In October, the U.S. Department of Treasury’s Office of Foreign Asset Compliance (OFAC) issued an advisory alerting companies to potential sanctions violations for paying or facilitating ransomware payments to foreign Specially Designated Nationals and Blocked Persons (SDNs). The advisory was largely a reminder that payments to these prohibited individuals or entities may result in civil penalties for sanctions violations based on strict liability. In other words, a person in the United States may be held liable even if they did not know they were engaging in a transaction with a prohibited person under sanctions laws and OFAC regulations.
Espionage, election interference attempts and mounting cybercrimes originating from foreign adversaries—whether explicitly state-sponsored or simply acquiesced—are harming U.S. political and business interests, so the government is working to hamper foreign hackers, including by cutting off funding sources. OFAC appears to be taking an approach to addressing ransomware that is similar to the Foreign Corrupt Practices Act (FCPA), which seeks to reduce foreign corruption by stopping the flow of American money.
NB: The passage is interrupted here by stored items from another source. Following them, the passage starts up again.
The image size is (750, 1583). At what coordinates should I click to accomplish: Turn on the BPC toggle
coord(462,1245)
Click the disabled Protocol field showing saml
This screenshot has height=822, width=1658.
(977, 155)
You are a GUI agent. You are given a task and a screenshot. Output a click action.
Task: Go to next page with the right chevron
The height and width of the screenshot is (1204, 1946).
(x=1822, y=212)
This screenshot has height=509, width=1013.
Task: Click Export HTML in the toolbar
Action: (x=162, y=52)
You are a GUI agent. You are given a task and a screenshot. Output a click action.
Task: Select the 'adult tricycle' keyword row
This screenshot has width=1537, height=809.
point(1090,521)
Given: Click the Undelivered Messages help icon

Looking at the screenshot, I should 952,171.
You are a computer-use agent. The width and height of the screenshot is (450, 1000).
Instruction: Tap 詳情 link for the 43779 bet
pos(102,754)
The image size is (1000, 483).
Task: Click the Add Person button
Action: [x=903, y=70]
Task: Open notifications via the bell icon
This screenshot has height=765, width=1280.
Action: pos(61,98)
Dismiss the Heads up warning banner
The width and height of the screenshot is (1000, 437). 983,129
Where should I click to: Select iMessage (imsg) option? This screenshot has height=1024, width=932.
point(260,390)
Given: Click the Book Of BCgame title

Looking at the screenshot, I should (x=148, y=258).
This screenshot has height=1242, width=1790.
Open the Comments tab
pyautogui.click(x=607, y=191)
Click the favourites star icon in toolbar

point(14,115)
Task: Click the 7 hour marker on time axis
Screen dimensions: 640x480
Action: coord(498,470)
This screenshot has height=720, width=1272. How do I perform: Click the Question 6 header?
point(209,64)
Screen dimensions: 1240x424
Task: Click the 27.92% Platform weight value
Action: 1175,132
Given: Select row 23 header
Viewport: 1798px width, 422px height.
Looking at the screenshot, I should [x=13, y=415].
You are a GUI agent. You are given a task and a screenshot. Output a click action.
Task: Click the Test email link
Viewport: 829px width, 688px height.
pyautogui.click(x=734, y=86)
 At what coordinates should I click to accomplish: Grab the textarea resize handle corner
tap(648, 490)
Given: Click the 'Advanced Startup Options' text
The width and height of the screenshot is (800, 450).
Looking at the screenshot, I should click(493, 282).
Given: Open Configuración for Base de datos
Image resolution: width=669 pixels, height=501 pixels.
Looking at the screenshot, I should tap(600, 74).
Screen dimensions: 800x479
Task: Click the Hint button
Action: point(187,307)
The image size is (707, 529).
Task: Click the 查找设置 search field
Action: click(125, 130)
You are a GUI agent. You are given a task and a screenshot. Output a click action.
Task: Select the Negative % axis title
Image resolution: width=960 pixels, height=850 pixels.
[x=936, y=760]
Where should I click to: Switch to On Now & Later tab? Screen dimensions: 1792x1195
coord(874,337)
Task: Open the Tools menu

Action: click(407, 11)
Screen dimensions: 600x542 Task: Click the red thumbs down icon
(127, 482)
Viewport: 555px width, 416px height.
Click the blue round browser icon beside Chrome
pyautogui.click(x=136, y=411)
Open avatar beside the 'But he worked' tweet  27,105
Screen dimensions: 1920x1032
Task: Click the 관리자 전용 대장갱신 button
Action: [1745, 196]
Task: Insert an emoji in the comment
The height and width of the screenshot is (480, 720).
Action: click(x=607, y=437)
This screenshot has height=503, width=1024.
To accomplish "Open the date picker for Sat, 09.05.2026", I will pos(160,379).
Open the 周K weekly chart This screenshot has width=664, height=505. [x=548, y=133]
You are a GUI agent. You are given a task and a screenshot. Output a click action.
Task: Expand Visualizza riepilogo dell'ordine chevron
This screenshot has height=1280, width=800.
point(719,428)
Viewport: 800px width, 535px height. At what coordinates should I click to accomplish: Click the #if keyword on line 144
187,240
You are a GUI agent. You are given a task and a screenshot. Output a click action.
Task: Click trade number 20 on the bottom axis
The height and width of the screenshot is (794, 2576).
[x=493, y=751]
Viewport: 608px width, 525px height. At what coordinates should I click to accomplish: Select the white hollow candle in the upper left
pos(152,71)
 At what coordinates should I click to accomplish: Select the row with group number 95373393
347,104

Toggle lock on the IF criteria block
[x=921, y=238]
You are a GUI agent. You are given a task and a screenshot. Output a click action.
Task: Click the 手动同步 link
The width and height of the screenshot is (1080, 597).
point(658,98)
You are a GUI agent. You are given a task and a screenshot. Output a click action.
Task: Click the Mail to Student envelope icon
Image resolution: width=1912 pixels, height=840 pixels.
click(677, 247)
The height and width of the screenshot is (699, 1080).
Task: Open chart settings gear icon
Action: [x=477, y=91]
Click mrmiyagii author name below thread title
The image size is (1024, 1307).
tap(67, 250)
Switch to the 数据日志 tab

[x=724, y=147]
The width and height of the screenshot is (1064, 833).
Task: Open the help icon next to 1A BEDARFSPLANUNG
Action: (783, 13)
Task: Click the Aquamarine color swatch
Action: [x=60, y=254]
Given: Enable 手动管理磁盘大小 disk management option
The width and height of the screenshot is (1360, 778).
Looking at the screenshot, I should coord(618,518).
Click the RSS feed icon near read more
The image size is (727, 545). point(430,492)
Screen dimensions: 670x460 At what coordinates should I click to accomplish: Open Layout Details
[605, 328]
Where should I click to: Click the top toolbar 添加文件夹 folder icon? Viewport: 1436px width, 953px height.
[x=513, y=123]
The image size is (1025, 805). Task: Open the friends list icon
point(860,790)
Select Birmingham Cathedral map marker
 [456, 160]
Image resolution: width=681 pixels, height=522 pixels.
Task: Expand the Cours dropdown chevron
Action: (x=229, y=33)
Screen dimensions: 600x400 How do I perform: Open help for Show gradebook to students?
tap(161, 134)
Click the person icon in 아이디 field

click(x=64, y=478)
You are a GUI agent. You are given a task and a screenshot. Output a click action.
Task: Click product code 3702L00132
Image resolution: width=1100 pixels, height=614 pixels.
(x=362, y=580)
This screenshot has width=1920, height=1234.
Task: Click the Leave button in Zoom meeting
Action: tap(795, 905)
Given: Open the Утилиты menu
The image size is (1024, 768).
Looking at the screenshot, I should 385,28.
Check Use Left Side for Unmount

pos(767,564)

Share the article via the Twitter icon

Once viewed as a private industry nuisance, the U.S. government has now expressed the position that ransomware payments constitute national security threats. This all but guarantees further scrutiny for businesses responding to ransomware attacks. Some businesses may find themselves simultaneously victimized by foreign hackers and penalized by their own government.
OFAC’s advisory underlined the potential for civil penalties pursuant to the International Emergency Economic Powers Act (IEEPA) and the Trading With the Enemy Act (TWEA), both of which have been in effect for decades.
The advisory’s primary purpose was to provide clarity on two subjects: First, companies should no longer rely on the reassurance that mitigating factors like the consequences of non-payment can provide safe harbor if a ransom payment ultimately goes to blacklisted persons. Second, the advisory cautioned companies that any payments to blacklisted persons require OFAC’s pre-approval via a “license” that is granted only on a case-by-case basis. OFAC undertakes reviews of ransomware payment licenses with a presumption of denial.
Separately, in “A Framework for OFAC Compliance Commitments,” the Treasury Department advised U.S.-based businesses to have in place a risk-based sanctions compliance program predicated on and incorporating at least five essential components of compliance: 1) management commitment, 2) risk assessment, 3) internal controls, 4) testing and auditing, and 5) training.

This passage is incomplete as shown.